“No, Brother, not for another hour, for so I was instructed; why I do not know. Help me now to close the trap, but not quite lest the spring should refuse to work again, and to replace the table over it exactly as it stood before. Who knows that some officer or spy might not be moved to pay us a visit, although the jailer said that none would come.”
“Aye, who knows, Temu?”
So they closed the trap, setting a piece of reed from a food basket between its edges so that it did not shut altogether, and dragged back the table to its place. Then they sat down to eat. Scarcely had they done so when Temu pressed Khian’s foot and looked towards the door.

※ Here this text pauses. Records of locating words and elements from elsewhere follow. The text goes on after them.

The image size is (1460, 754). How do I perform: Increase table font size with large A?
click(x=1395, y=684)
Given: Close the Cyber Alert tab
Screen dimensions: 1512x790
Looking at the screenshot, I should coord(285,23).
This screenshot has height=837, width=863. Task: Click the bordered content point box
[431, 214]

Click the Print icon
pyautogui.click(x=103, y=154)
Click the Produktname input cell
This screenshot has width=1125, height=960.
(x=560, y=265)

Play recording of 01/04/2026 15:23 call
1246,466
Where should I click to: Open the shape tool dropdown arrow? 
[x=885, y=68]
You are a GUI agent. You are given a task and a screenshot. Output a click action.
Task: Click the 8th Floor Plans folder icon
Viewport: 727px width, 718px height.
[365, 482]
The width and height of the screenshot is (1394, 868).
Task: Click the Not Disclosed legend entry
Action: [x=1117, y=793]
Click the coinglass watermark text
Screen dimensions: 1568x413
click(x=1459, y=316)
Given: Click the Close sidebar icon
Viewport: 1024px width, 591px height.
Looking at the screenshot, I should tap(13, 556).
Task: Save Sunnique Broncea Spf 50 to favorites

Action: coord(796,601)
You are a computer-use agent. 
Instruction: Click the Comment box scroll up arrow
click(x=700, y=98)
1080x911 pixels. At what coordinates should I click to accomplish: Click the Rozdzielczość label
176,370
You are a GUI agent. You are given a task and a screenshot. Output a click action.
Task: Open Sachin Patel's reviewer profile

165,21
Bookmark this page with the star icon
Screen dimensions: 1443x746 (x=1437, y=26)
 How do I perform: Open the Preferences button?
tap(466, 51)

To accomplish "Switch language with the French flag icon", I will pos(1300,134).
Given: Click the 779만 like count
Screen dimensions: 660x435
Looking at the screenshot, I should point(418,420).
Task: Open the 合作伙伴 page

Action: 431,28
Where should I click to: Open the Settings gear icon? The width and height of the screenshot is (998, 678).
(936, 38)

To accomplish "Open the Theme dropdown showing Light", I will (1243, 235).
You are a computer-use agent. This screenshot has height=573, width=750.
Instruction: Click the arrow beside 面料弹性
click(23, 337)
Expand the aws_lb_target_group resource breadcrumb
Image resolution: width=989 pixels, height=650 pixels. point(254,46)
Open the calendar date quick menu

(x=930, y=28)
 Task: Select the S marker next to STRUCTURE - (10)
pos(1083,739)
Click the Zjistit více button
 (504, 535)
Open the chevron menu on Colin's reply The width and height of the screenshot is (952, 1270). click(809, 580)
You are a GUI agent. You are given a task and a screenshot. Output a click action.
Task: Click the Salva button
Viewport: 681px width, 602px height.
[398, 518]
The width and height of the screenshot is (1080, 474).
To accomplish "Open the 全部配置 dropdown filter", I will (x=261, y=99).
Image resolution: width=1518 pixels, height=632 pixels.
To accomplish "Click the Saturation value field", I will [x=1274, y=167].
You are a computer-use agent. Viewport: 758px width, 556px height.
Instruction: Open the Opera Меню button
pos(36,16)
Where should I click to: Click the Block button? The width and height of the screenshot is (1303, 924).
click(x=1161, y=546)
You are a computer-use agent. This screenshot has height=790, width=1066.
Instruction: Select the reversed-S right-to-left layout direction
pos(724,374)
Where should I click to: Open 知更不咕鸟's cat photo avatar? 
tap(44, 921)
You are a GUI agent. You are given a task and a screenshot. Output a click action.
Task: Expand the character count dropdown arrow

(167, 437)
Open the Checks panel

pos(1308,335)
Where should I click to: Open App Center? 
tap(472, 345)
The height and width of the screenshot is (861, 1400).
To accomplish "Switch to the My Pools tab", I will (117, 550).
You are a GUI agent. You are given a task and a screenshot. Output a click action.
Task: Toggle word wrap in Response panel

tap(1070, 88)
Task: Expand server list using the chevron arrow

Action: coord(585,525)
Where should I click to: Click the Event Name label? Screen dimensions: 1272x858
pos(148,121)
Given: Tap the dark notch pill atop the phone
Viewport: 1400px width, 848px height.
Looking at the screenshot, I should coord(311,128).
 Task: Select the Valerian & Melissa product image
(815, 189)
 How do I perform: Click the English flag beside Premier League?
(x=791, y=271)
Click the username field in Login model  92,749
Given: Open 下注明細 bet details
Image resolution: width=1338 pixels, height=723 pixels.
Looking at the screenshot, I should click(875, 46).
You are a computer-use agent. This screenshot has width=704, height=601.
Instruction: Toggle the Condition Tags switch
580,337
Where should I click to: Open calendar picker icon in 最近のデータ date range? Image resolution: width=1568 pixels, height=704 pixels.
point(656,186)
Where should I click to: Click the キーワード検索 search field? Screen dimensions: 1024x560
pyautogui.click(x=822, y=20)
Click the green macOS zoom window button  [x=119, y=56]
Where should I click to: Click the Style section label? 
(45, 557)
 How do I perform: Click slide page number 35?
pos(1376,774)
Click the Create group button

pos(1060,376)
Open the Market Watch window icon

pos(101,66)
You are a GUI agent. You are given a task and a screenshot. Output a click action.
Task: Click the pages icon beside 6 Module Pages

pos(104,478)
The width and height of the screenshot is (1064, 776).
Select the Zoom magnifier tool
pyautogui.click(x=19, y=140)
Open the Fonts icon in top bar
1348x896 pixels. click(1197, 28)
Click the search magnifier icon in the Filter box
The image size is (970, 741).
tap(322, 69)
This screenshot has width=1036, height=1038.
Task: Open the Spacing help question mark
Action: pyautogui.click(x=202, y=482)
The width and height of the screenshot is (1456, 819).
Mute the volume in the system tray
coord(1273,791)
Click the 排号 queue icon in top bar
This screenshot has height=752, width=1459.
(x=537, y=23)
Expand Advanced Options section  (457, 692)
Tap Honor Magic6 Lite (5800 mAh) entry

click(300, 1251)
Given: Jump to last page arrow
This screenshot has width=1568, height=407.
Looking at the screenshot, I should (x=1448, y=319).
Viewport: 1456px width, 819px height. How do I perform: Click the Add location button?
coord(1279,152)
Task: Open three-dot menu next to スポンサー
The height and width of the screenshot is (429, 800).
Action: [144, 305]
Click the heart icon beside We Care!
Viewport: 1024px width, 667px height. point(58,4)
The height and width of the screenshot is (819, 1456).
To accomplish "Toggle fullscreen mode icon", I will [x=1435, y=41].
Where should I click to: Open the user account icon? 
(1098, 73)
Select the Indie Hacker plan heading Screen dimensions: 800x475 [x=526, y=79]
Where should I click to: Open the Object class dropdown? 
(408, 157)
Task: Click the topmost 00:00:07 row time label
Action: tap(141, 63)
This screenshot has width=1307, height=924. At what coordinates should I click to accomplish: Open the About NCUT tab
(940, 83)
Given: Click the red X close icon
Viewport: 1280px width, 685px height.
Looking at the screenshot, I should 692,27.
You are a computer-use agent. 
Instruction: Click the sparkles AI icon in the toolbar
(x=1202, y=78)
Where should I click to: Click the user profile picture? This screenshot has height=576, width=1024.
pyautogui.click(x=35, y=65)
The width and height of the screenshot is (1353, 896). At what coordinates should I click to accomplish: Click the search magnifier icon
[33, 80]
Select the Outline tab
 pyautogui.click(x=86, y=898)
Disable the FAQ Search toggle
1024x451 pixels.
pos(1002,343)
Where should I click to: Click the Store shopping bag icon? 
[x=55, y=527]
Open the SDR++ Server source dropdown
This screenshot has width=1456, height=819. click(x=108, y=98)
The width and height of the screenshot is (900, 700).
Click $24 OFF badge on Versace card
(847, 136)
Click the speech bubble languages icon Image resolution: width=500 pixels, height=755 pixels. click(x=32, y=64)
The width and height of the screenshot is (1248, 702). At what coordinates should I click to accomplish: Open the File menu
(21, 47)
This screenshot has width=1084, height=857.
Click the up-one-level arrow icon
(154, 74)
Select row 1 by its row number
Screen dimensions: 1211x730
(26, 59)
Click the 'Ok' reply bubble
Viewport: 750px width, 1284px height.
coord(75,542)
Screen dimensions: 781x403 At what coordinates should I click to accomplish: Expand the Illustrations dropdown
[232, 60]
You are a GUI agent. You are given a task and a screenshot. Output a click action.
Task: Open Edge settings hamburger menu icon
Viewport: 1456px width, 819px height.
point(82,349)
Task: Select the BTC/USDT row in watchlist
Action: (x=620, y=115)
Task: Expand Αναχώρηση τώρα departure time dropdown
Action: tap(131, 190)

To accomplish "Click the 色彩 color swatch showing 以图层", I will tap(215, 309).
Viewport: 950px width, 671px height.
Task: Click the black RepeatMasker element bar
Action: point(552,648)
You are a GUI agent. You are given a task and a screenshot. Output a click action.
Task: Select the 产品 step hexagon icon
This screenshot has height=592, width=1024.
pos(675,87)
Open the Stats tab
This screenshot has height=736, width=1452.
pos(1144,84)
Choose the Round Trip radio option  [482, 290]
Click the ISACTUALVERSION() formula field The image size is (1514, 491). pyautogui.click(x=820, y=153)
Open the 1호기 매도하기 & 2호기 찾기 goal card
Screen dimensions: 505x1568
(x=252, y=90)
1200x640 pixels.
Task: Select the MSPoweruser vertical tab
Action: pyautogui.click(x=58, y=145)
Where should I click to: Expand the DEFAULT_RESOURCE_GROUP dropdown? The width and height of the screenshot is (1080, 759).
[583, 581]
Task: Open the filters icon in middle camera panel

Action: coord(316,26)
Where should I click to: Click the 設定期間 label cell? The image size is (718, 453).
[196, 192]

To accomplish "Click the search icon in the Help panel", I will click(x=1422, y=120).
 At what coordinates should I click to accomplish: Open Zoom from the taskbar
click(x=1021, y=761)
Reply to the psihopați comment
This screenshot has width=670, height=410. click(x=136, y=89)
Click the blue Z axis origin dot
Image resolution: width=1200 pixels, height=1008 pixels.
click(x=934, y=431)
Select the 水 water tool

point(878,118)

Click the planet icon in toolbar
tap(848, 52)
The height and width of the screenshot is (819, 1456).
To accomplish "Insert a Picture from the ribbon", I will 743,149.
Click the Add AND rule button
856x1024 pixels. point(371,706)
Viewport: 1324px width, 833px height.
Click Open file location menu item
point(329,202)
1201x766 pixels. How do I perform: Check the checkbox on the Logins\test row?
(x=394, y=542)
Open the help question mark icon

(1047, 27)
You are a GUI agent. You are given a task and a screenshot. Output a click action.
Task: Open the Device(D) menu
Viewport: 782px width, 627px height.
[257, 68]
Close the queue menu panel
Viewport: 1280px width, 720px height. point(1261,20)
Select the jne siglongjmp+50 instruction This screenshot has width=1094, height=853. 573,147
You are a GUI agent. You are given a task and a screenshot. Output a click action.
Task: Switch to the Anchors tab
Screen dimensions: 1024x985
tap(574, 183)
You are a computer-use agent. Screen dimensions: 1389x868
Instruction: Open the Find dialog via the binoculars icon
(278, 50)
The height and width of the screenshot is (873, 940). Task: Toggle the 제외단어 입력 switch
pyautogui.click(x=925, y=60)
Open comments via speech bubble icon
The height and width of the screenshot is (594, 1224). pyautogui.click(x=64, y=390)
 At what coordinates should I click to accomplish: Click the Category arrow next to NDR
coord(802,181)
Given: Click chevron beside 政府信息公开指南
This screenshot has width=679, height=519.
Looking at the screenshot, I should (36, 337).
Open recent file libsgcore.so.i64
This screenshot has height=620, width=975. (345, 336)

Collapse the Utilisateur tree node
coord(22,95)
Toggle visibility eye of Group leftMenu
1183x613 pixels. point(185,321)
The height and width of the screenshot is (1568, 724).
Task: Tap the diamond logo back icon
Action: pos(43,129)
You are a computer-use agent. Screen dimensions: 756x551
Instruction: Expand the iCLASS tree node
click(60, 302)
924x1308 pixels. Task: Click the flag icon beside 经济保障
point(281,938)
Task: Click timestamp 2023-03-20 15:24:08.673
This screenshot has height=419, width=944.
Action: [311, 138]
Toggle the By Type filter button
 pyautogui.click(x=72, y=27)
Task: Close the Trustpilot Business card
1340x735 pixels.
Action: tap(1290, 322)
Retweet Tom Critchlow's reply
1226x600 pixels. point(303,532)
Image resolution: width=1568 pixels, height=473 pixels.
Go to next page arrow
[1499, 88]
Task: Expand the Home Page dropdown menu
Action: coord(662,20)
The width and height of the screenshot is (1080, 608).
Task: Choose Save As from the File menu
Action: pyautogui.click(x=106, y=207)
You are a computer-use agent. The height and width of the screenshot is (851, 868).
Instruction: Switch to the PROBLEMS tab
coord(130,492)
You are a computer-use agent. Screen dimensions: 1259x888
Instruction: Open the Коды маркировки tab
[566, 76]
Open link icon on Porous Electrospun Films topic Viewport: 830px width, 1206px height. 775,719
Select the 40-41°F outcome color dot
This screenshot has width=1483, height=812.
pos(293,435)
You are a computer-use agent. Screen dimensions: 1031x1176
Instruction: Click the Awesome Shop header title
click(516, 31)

He looked also and, though he heard nothing, saw, or thought that he saw, a white face and two glowing eyes set against the grating and watching them, a sight that made his blood turn cold. In an instant it was gone again.
“Was it a man?” whispered Khian.
“A man, or perchance a ghost, Brother, for I heard no footfall, and of such this place may well be a home.”
Then he rose, and taking a linen cloth that had been laid over the food, he thrust it into the grating.
“Is that not dangerous?” asked Khian.
“Aye, Brother, but to be watched is more dangerous.”
To Khian it seemed as though that hour would never end. Moment by moment he feared lest the door would open and all be discovered. Yet no one came, and indeed they never learned whether they had seen a face at the grating or whether its appearance was but a trick of their minds.